Mais pour aller dans cette direction, une condition essentielle est de réduire drastiquement l’inégalité : afin que les classes moyennes occidentales sentent que la transformation écologique se fait dans l’équité, et aussi pour changer le modèle de surconsommation qui est propagé par l’oligarchie.
Quelles alternatives proposer ?
Les alternatives et les solutions existent déjà. Les mouvements altermondialistes et écolo les proposent depuis des années, avec de plus en plus d’idées fortes et d’exemples concrets. Pour l’économie, on peut citer le Manifeste des économistes atterrés, Tim Jackson et Jean Gadrey. Pour l’énergie, les scénarios de Negawatt. Pour les idées écologistes, la sobriété heureuse de Pierre Rabhi et la décroissance de Serge Latouche, Paul Ariès et bien d’autres. Et sur le terrain, des milliers d’expériences alternatives qui marchent bien, et qui vont des AMAP à l’agriculture biologique en passant par les sociétés coopératives et les villes en transition.

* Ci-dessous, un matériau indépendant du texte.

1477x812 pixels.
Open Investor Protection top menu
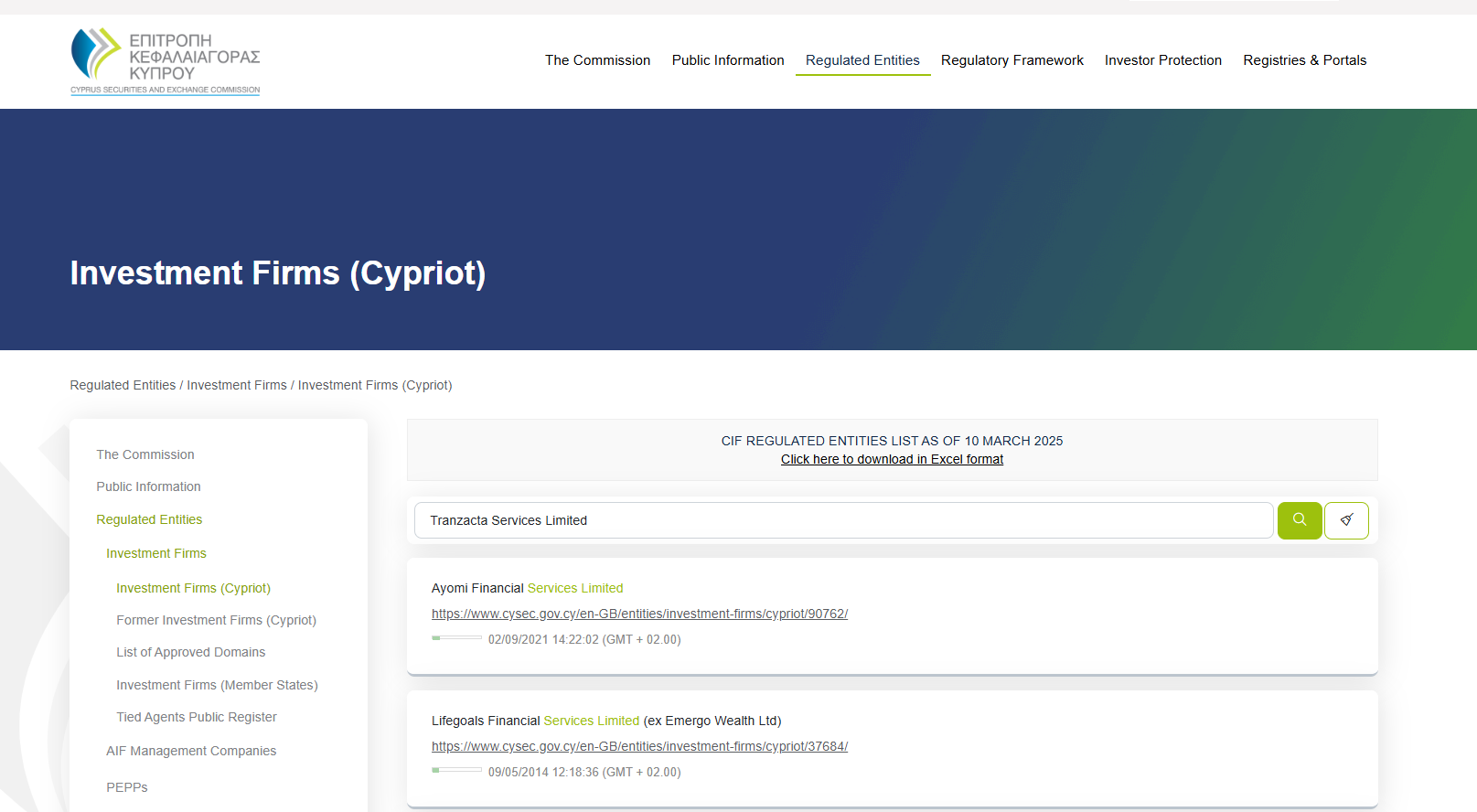point(1162,60)
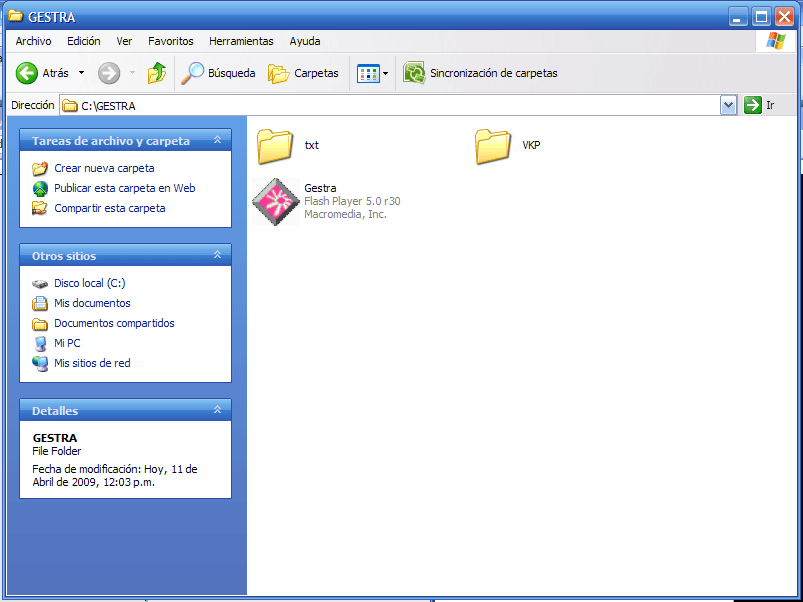Click the green Atrás back arrow
803x602 pixels.
click(27, 73)
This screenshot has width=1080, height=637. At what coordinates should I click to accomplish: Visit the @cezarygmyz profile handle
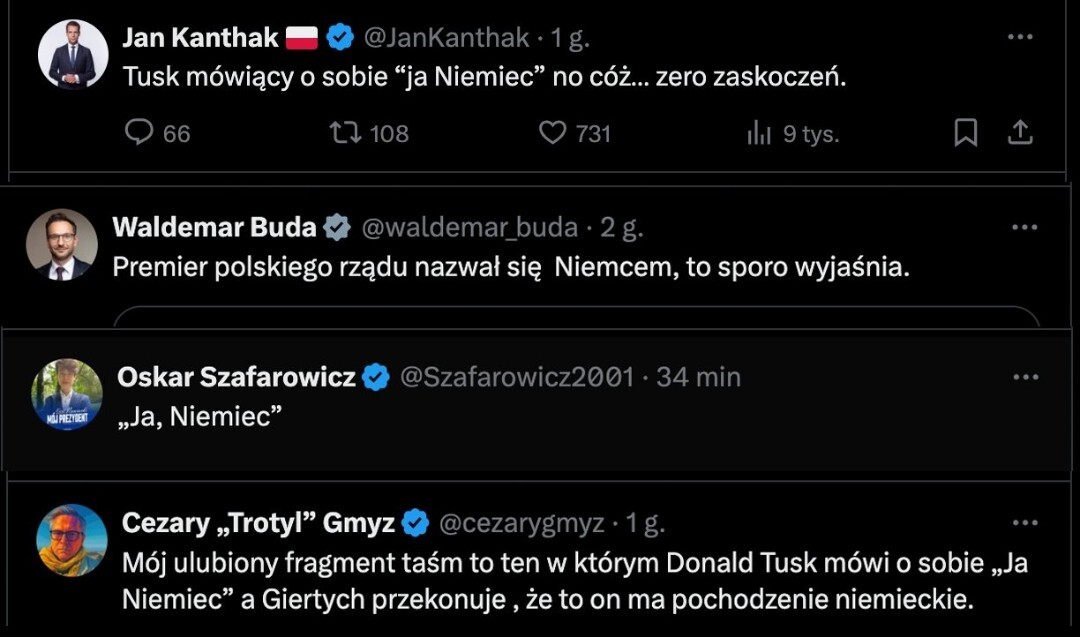(x=521, y=522)
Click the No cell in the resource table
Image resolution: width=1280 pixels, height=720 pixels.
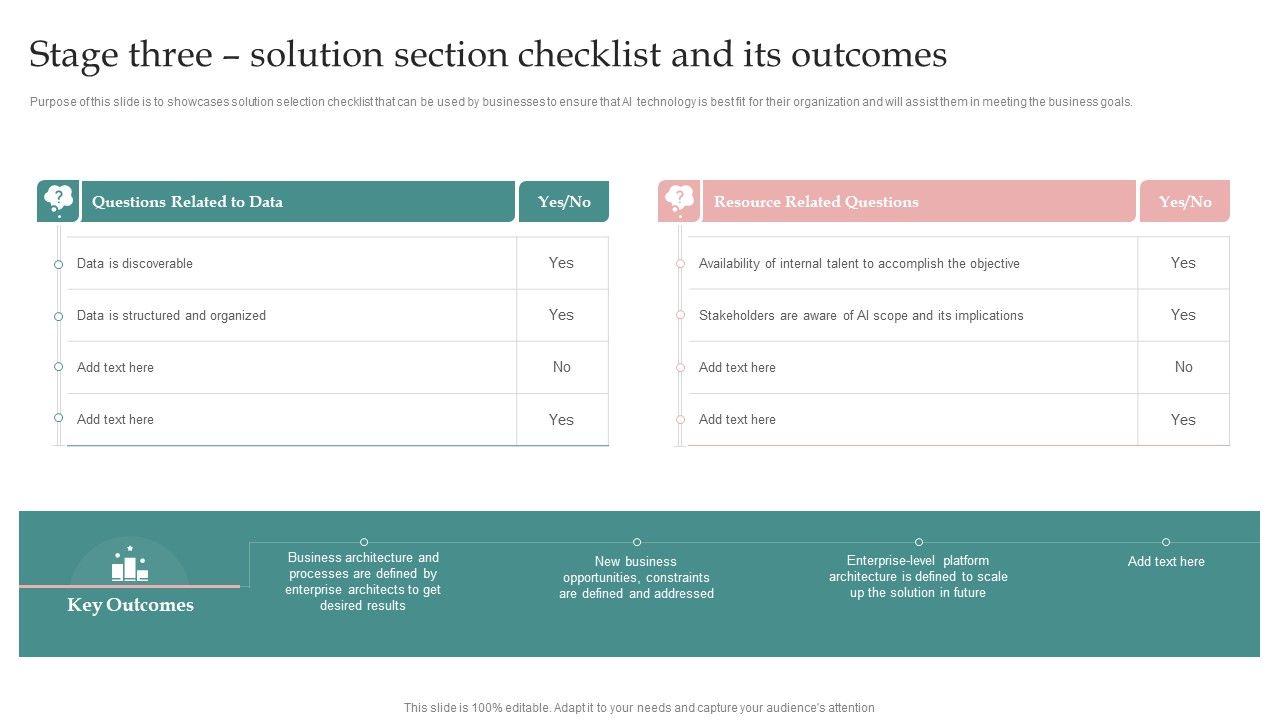1183,367
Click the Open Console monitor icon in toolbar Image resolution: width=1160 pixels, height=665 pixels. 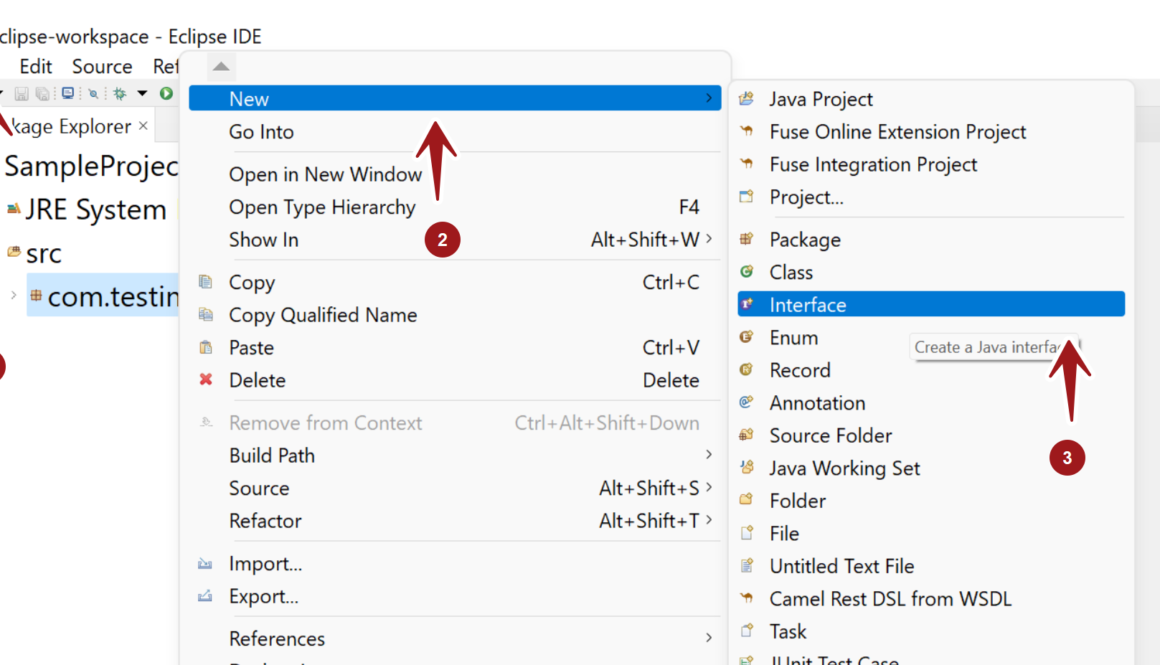tap(67, 94)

Pour aller dans cette direction, il y a aussi un enjeu impalpable mais tout aussi important : parvenir à sortir de la culture individualiste dans laquelle nous enferme le capitalisme pour retrouver le goût de la communauté, le sens de l’intérêt général, le souci du bien commun.

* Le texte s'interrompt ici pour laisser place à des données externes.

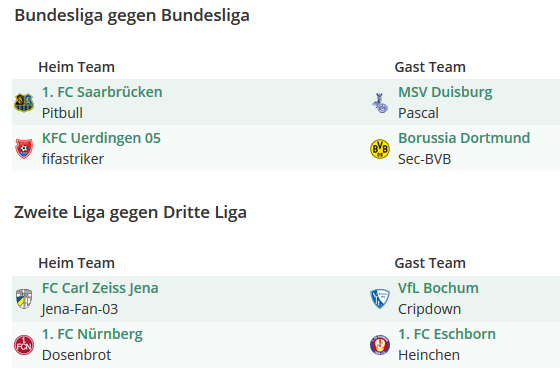Image resolution: width=560 pixels, height=370 pixels.
Task: Click the KFC Uerdingen 05 crest
Action: pyautogui.click(x=24, y=149)

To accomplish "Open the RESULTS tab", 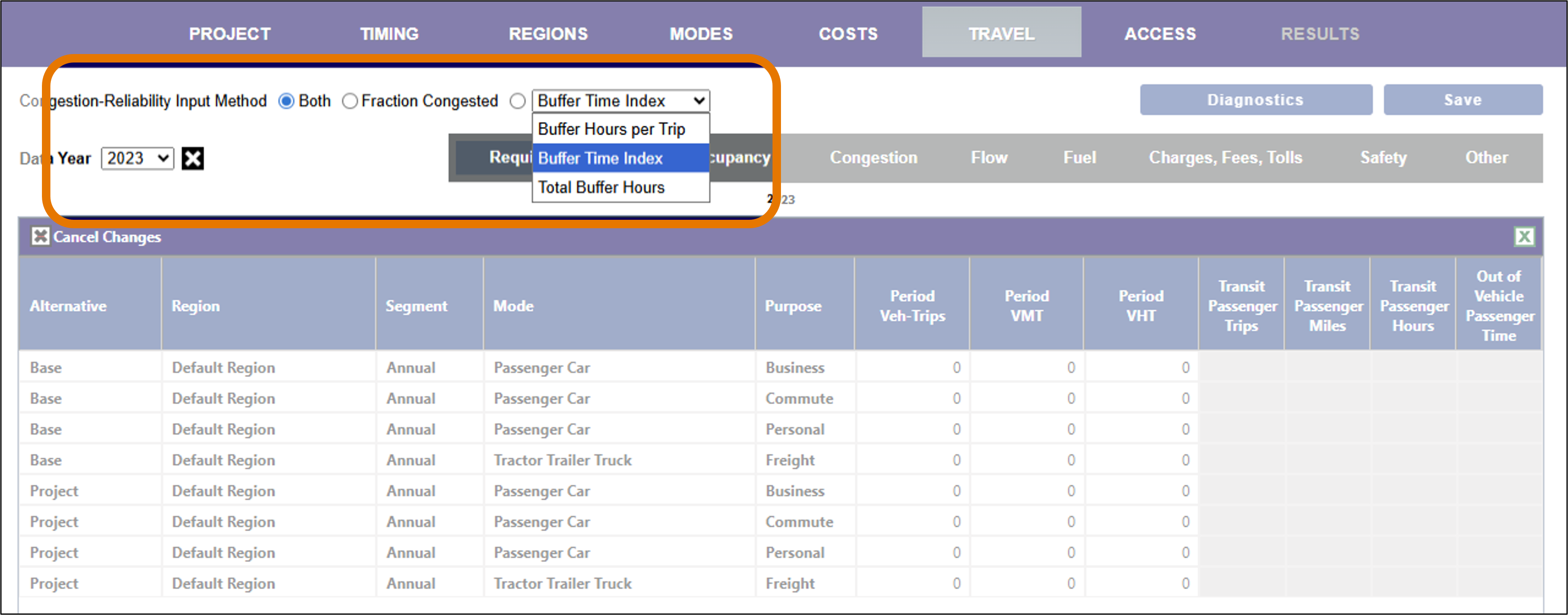I will [x=1320, y=33].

Que manque-t-il à ce contre-modèle pour l’emporter ?
Les mesures à entreprendre, les systèmes, les lois, c’est indispensable, mais il y faut l’esprit qui les fait vivre. Nous sommes nombreux à avoir conscience de la gravité des problèmes, comme les internautes de GoodPlanet sans doute, pourtant cela ne suffit pas. Que continue-t-on de regarder le soir à la télé ? Des feuilletons et des émissions qui propagent la culture dominante, dépolitisée et prônant la consommation. De même, les médias les plus importants ne donnent que des aperçus très partiels et anecdotiques du contre-modèle. L’information joue donc un rôle essentiel dans la transformation nécessaire. Et puis, pour reprendre l’idée de la philosophe Cynthia Fleury, il nous faut recultiver le sentiment du courage, ne pas se résigner. Avoir le courage de changer soi, à titre personnel, mais aussi, celui de changer avec les autres. Il reste encore un élan collectif à inventer pour échapper à ce qui nous conditionne à accepter la situation présente sans bouger. C’est de ce courage qu’ont fait preuve les Tunisiens et les Egyptiens. Redécouvrir et redonner une valeur à la vertu dans nos actions, surtout en politique, me semble indissociable de la réflexion sur les politiques à mener.